If we have these capabilities, we can perform a binary search.

  1. Take a full container and label it "upper bound".
  2. Take an empty container and label it "lower bound".
  3. Duplicate "upper bound" and "lower bound", and average the two into a container labeled "median".
  4. If the liquid in "median" is satisfactorily similar in volume to the container you're trying to measure, stop. Otherwise, continue with step 5.
  5. Choose one of the containers: "lower bound" if "median" has less liquid than the container you're trying to measure, "upper bound" otherwise. Discard the liquid in the chosen container, and replace it with the liquid from "median".
  6. Return to step 3.

At every point during this algorithm, the volume of the "upper bound" and "lower bound" and "median" containers are known exactly. When you stop, the initial container's volume is approximately equal to the "median" container's volume.
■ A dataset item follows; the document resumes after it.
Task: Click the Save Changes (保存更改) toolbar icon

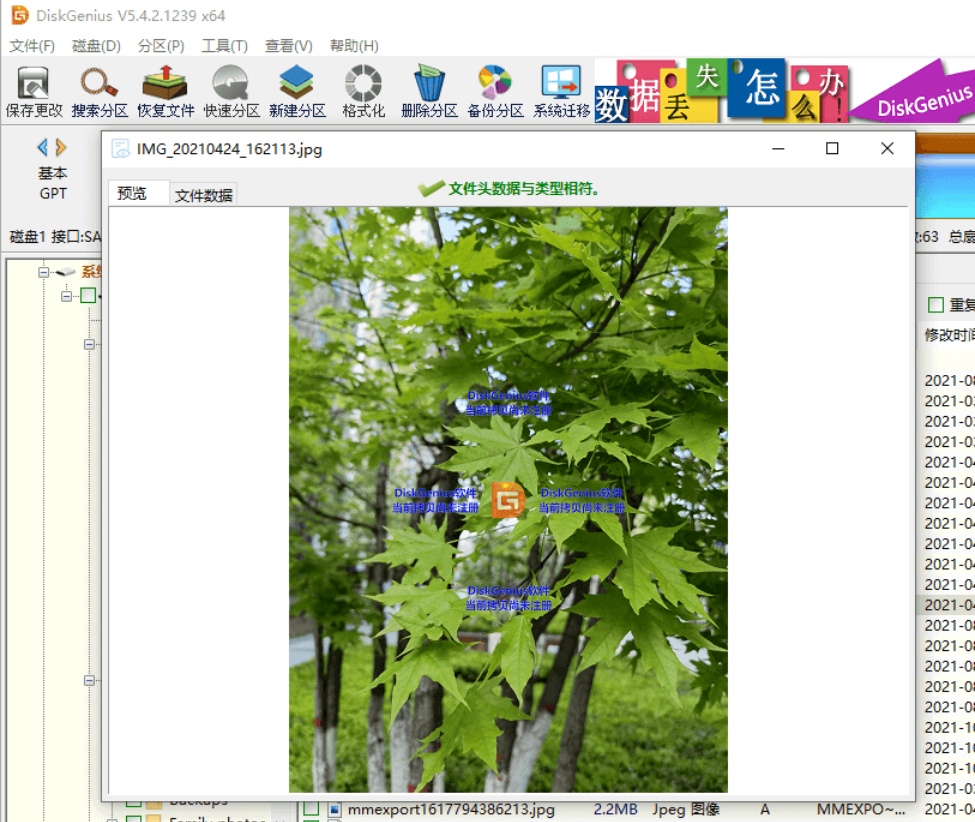Action: pos(34,91)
The definition of "satisfactorily similar" varies and is up to the experimenter. It could be "when I can no longer distinguish by eye the difference between the two containers" or "when I have spent an hour performing this algorithm" or "when my electron microscope verifies that the containers have exactly the same number of atoms".

Efficiency:

  • For a reasonable amount of liquid (say, a cubic foot), takes about 11 iterations for sub-milliliter level precision, 90 iterations for atomic precision. For unreasonable amounts, it follows a logarithmic curve: 2 cubic feet takes 12 iterations, 4 cubic feet takes 13 iterations, 2^N cubic feet takes 11 + N iterations.
  • Requires no more than five containers: the three labeled containers, plus two for duplication purposes.
  • Uses approximately M*N*2 extra liquid, where M is the number of iterations performed, and N is the actual volume of the initial container.

Creativity:

  • None. Binary search is a common approximation technique, and is as old as dirt.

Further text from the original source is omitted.